Новый пианист заиграл более старые песенки, и все с еще большим энтузиазмом стали подпевать. К этому времени большинство мужчин, да кое-кто из женщин тоже, были уже слегка на взводе, расчувствовались, шум в зале усилился. И не было ничего удивительного в том, что пианист в конце концов заиграл мелодию, слушать которую Вайолет хотела меньше всего. Когда он только начал подбирать первые ноты «It’s a Long Way to Tipperary»[19]
, она стиснула зубы. Назойливая, бодрая жизнерадостность этой песни вызывала в Вайолет болезненное чувство, которое никак не вязалось с ее отношением к войне. Каждый раз, когда Вайолет слышала эту мелодию, у нее больно сжималось сердце и она вспоминала солдат – а среди них ведь были и Джордж, и Лоренс, – послушно поющих ее и когда они садились в эшелоны, которые повезут их в сторону Континента, и уже в окопах.Однако похоже было, что только одна Вайолет всеми фибрами души ненавидела эту песню. И когда столпившиеся вокруг пианино мужчины принялись стучать кулаками по инструменту, во все глотки подхватывая: «До свиданья, Пикадилли! Прощай, Лестер-сквер!» – Вайолет надела пальто.
– Пойду подышу воздухом, – сказала она Джильде, протолкалась сквозь толпу и выбралась на улицу.
Ее встретила холодная зимняя ночь, Вайолет глубоко вдохнула, натянула поглубже шляпку и, прислонившись к стене, закурила, дрожащими пальцами держа спички. Дым проник глубоко в легкие и слегка отрезвил ее.
Она посмотрела на усыпанное звездами черное, безлунное небо. Мимо нее проходили праздные гуляки, тоже встречающие Новый год, все они направлялись в сторону Хай-стрит. И вдруг послышался колокольный звон. Колокола звучали не в полную силу, не так, как в последнее время ей приходилось слышать и к чему она уже привыкла. Один раунд прозвучал как будто нормально, следующий уже довольно глухо, словно сквозь стеганое пуховое одеяло. И снова то громко, то тихо. Должно быть, их нарочно приглушают, подумала Вайолет. Ей показалось, что она помнит, как слушала полностью приглушенные колокола, когда была еще молода, в день смерти короля, и эти глухие удары без звона показались ей очень странными.

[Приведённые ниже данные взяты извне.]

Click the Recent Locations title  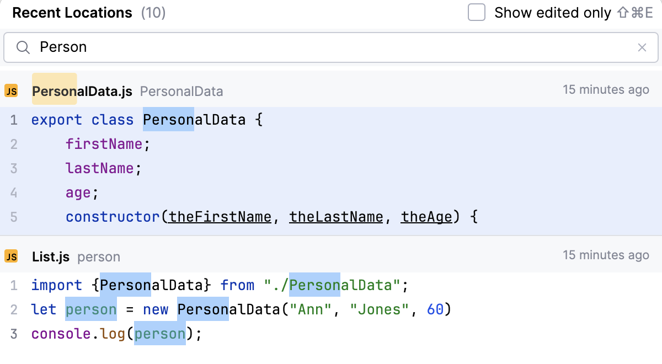tap(72, 13)
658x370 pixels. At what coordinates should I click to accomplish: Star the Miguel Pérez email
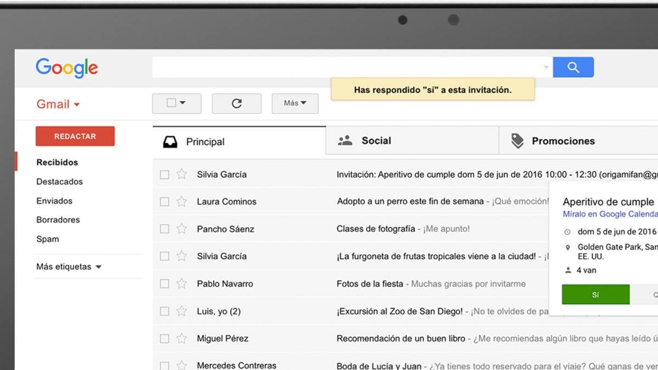181,339
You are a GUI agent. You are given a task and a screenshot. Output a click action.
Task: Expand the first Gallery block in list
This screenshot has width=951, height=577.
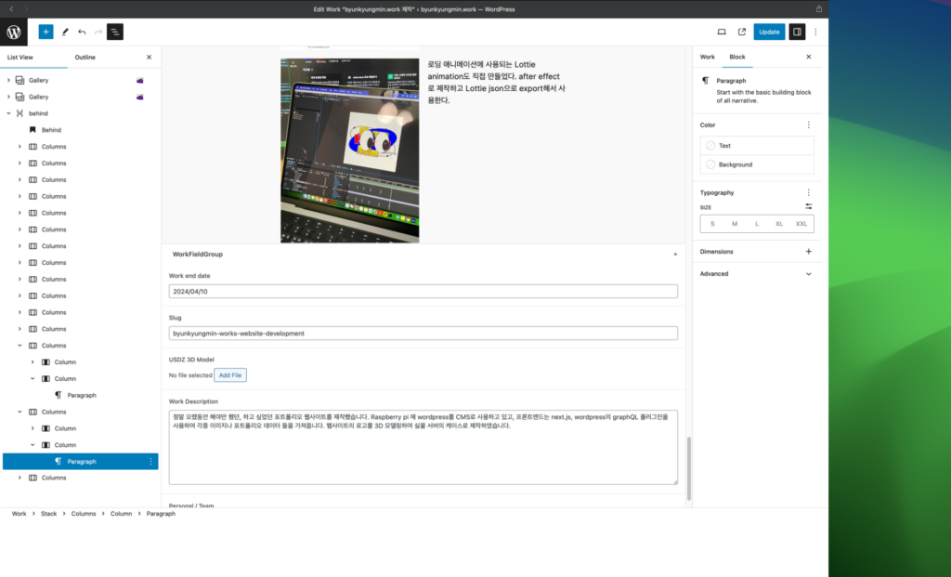click(8, 81)
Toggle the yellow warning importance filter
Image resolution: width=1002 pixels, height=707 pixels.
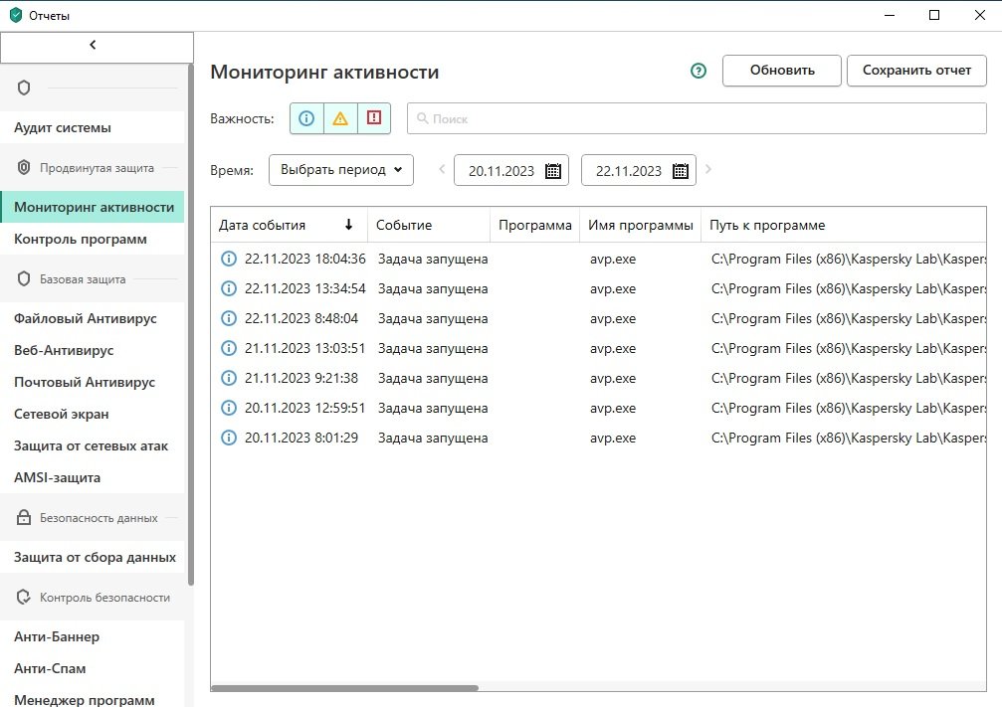click(x=340, y=118)
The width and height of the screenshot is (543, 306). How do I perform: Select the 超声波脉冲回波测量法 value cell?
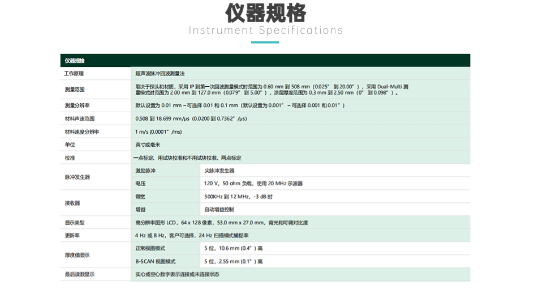(x=160, y=74)
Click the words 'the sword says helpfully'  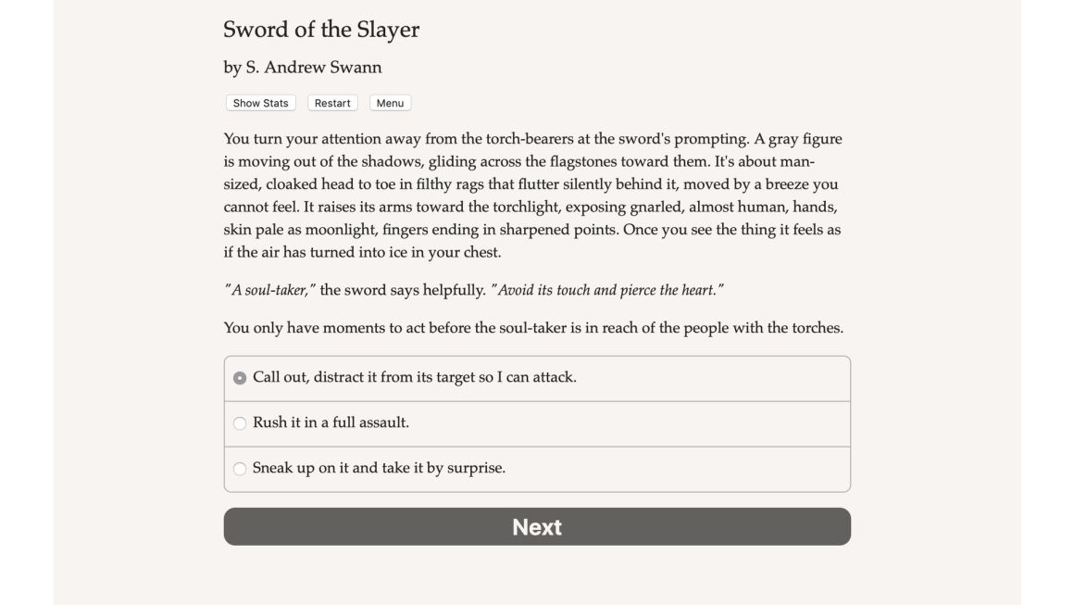(x=403, y=290)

Вайолет поднесла часы к свету, падающему из окон паба. Половина двенадцатого. Интересно, будут ли они звонить до самой полночи? И Артур тоже там звонит? Ей вдруг страшно захотелось подняться на колокольню, оказаться высоко над городом. А вдруг в соборе кто-то есть и ее впустят? Или звонари оставили дверь незапертой? Не успела она отговорить себя от этой затеи, как погасила сигарету и двинулась по Хай-стрит, но против потока людей, в противоположную сторону, потом свернула на узенькую Маркет-стрит, которая вела прямо к внешнему дворику собора. Вдоль улицы выстроились магазины с витринами, украшенными веточками остролиста, рождественскими вертепами и искусственными снежинками. Здесь было довольно темно, а людей меньше. Вайолет прошла мимо нескольких смеющихся парочек. Почему это люди всегда разбиваются на парочки и почему они всегда смеются? На углу был ресторанчик «Старый базар», и оттуда доносилось пение.
Потом Вайолет осталась совсем одна и двинулась через внешний дворик. Собор впереди был освещен прожекторами, хотя внутри там сейчас темно и пусто: сегодня вечерней службы не было. Только колокола звонили: теперь они звучали громче, но все равно приглушенно, словно кто-то кричал, приложив ко рту ладонь.
Представив себе эту картину, Вайолет вздрогнула и пошла быстрей. Вдруг она услышала за спиной шаги, и какое-то звериное чутье подсказало ей, что это он.
Да, это был Джек Уэллс, на ходу он насвистывал «Love Is the Sweetest Thing», и Вайолет сразу поняла, что в том пабе вместе с ней был и он, небось весь вечер незаметно наблюдал за ней, а она об этом и не догадывалась, а теперь пошел следом. У Вайолет было такое чувство, будто она снова попала на то кукурузное поле и теперь лихорадочно думает, что предпринять. Как все-таки трудно сдержаться и не побежать, но ей не хотелось показать ему, что она боится. Ну вот, он все испортил, думала Вайолет. Испортил песню, которую она так любит.
Сейчас на территории внешнего дворика собора никого нет, только она и этот человек с кукурузного поля, они приближаются к припавшему к земле, будто съежившемуся, темному зданию собора, и только приглушенный звон колоколов успокаивает ее и ведет за собой.
Вот колокола стали бить по нисходящей гамме, пробили несколько раундов и умолкли. Не ожидая такой измены с их стороны, Вайолет не выдержала и побежала.